**The problem:**
Print the items below word for word, starting at the first line and stopping after the line that contains "(x=583, y=254)".
-------------------------
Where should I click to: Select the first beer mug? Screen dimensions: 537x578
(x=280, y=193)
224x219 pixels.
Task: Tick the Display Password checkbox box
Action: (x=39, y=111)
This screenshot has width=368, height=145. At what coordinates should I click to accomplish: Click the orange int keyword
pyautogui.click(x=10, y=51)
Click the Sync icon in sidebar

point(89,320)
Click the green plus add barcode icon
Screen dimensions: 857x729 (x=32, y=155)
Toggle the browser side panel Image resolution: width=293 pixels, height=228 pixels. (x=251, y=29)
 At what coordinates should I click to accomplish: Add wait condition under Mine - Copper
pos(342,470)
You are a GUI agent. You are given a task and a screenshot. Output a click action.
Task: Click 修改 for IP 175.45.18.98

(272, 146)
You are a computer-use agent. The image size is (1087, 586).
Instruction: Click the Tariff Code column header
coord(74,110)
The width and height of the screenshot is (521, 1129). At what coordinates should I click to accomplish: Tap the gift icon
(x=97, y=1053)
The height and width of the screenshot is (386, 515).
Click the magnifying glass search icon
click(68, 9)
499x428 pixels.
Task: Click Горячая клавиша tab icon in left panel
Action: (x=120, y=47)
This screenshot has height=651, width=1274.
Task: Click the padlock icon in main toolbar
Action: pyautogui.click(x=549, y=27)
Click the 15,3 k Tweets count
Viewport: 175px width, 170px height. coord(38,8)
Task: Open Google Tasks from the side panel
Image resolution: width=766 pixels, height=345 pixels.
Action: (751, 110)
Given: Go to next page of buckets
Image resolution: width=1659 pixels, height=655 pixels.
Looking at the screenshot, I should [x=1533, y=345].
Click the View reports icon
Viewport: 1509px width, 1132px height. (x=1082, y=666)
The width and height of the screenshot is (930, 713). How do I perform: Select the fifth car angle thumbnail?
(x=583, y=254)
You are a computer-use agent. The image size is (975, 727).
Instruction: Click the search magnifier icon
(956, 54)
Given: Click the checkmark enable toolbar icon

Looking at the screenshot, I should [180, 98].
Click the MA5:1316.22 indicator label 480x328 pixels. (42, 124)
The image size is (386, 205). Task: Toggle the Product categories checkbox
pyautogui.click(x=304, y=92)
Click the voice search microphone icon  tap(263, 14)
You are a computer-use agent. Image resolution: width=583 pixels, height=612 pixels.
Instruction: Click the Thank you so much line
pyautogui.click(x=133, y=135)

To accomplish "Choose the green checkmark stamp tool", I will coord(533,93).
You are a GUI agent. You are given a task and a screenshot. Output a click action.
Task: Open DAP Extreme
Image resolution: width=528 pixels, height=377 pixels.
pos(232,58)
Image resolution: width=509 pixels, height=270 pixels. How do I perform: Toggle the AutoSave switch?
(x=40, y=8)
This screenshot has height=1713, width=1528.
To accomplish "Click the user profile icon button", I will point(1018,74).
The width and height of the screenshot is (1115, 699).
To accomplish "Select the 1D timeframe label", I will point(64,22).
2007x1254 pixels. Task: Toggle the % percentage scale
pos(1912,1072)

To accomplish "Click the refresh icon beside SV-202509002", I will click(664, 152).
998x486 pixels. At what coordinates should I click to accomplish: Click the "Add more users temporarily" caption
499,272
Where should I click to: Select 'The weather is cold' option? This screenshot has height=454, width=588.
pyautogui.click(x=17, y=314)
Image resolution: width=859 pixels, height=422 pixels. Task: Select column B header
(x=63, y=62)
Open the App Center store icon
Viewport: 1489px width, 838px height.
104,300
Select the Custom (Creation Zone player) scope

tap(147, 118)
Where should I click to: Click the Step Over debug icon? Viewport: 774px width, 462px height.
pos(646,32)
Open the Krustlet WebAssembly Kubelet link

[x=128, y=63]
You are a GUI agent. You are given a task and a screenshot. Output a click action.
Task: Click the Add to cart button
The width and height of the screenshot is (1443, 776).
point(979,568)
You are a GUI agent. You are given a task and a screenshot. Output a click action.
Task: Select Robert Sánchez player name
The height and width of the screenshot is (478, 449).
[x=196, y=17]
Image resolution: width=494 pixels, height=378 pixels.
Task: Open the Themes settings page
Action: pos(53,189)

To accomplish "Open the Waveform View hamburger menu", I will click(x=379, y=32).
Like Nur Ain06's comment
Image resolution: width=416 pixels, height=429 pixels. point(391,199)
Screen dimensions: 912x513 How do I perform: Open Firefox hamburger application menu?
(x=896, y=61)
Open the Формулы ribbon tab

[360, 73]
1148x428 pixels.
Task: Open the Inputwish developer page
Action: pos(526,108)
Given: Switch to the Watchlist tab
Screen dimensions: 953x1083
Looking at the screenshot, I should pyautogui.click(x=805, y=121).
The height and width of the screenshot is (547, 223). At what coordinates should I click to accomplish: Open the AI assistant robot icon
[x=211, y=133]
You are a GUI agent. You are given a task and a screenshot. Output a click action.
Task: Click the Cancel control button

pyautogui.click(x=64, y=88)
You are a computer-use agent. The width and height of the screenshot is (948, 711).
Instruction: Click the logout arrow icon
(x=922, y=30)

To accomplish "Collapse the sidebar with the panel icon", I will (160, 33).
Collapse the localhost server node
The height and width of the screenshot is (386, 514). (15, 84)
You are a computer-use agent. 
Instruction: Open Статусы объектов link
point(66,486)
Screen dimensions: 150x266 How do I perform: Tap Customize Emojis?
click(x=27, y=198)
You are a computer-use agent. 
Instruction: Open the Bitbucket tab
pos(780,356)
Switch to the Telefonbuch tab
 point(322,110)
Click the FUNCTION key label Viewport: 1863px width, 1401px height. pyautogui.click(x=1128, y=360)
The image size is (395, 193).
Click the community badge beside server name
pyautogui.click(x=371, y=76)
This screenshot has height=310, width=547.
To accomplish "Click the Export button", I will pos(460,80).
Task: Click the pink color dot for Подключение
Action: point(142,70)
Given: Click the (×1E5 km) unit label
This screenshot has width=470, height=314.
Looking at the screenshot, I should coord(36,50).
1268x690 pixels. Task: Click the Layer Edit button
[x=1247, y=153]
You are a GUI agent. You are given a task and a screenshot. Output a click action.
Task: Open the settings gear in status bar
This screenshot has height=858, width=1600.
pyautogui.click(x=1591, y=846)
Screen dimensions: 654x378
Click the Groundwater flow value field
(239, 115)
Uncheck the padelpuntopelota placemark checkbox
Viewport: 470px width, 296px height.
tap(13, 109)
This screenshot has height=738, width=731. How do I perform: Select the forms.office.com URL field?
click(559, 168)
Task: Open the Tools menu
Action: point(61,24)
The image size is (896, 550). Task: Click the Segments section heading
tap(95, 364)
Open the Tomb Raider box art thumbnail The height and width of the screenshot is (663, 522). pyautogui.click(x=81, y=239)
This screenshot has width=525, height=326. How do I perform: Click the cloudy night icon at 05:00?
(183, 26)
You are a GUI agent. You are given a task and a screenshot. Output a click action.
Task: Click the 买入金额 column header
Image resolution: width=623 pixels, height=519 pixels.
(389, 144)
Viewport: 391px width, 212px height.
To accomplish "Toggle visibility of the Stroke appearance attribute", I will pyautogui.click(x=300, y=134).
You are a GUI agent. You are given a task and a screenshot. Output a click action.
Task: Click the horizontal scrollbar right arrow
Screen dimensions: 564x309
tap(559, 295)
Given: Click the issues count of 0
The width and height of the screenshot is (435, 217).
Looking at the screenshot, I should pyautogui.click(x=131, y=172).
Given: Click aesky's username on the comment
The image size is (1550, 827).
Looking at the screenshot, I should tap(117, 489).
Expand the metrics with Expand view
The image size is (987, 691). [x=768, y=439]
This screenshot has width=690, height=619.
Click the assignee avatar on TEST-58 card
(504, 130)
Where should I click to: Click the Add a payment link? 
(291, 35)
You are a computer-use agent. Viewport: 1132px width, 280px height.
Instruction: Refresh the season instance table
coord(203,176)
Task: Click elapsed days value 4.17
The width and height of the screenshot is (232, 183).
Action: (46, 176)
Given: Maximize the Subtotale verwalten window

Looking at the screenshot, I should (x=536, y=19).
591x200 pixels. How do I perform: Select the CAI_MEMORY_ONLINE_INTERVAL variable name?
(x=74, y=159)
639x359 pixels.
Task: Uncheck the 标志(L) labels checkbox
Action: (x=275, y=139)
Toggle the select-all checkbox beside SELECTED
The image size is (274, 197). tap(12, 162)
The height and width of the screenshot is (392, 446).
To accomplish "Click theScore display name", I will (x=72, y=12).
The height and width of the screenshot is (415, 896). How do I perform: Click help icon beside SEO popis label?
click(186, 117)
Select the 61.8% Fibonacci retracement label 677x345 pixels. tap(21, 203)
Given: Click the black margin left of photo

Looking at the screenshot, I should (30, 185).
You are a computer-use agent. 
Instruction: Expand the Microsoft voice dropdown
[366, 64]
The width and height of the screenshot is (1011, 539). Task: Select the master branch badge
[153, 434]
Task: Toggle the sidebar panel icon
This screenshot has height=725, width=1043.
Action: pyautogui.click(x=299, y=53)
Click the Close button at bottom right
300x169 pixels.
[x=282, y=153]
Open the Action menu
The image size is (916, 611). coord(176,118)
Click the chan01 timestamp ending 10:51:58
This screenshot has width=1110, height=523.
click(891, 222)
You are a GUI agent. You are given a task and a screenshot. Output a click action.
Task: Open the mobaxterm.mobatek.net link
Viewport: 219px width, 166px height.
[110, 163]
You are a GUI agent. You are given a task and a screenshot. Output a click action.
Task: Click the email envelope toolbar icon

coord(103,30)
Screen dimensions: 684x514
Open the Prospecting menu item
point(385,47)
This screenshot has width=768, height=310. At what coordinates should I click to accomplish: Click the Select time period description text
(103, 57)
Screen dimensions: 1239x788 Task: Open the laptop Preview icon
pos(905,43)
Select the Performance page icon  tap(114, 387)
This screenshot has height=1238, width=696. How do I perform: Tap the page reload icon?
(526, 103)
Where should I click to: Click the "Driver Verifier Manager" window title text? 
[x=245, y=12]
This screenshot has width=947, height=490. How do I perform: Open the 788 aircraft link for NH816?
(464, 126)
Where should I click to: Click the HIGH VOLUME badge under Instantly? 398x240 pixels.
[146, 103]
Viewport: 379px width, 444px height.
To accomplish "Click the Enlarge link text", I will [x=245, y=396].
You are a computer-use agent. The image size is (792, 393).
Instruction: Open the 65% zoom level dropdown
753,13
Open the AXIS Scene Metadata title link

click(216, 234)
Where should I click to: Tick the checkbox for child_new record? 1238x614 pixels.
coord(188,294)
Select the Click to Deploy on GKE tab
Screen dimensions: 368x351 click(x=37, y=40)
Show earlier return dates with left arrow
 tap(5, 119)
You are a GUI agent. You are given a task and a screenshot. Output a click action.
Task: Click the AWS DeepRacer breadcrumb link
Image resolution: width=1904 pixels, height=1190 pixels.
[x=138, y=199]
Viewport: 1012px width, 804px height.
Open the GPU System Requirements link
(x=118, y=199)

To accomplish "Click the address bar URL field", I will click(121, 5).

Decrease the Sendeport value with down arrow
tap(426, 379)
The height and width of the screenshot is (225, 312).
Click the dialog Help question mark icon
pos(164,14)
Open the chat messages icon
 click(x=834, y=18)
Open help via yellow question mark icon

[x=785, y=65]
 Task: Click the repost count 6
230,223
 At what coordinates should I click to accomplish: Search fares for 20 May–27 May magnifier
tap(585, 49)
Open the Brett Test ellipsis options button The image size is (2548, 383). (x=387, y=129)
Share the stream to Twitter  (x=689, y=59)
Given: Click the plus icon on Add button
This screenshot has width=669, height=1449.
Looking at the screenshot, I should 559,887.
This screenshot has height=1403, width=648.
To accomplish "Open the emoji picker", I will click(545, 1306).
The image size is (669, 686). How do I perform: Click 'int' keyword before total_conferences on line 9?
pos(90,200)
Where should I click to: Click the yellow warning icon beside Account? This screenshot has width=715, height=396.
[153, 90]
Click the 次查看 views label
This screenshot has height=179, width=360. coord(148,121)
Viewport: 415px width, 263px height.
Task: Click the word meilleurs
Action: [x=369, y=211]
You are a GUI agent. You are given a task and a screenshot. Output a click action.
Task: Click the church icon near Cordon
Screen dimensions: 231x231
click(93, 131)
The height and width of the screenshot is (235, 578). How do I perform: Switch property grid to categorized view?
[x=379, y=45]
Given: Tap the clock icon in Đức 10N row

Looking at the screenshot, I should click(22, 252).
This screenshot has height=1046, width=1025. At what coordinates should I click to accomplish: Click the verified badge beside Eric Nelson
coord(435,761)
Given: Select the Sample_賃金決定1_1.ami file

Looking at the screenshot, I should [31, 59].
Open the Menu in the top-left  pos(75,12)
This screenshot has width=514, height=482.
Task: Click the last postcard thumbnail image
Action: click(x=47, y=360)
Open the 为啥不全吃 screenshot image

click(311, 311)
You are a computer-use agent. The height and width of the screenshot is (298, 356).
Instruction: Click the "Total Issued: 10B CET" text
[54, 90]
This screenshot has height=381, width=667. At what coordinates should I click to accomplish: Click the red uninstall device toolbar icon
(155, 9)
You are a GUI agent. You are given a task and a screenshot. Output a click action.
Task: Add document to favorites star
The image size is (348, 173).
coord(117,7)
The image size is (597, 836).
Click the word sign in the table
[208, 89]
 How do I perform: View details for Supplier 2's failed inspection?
-------------------------
**Exercise answer:**
Where should I click to: Select the first beer mug? Screen dimensions: 537x578
(x=280, y=193)
224x219 pixels.
Task: Tick the Display Password checkbox box
Action: (x=39, y=111)
This screenshot has width=368, height=145. At what coordinates should I click to accomplish: Click the orange int keyword
pyautogui.click(x=10, y=51)
Click the Sync icon in sidebar

point(89,320)
Click the green plus add barcode icon
Screen dimensions: 857x729 (x=32, y=155)
Toggle the browser side panel Image resolution: width=293 pixels, height=228 pixels. (x=251, y=29)
 At what coordinates should I click to accomplish: Add wait condition under Mine - Copper
pos(342,470)
You are a GUI agent. You are given a task and a screenshot. Output a click action.
Task: Click 修改 for IP 175.45.18.98

(272, 146)
You are a computer-use agent. The image size is (1087, 586).
Instruction: Click the Tariff Code column header
coord(74,110)
The width and height of the screenshot is (521, 1129). At what coordinates should I click to accomplish: Tap the gift icon
(x=97, y=1053)
The height and width of the screenshot is (386, 515).
Click the magnifying glass search icon
click(68, 9)
499x428 pixels.
Task: Click Горячая клавиша tab icon in left panel
Action: (x=120, y=47)
This screenshot has height=651, width=1274.
Task: Click the padlock icon in main toolbar
Action: pyautogui.click(x=549, y=27)
Click the 15,3 k Tweets count
Viewport: 175px width, 170px height. coord(38,8)
Task: Open Google Tasks from the side panel
Image resolution: width=766 pixels, height=345 pixels.
Action: (751, 110)
Given: Go to next page of buckets
Image resolution: width=1659 pixels, height=655 pixels.
Looking at the screenshot, I should [x=1533, y=345].
Click the View reports icon
Viewport: 1509px width, 1132px height. (x=1082, y=666)
The width and height of the screenshot is (930, 713). How do I perform: Select the fifth car angle thumbnail?
(x=583, y=254)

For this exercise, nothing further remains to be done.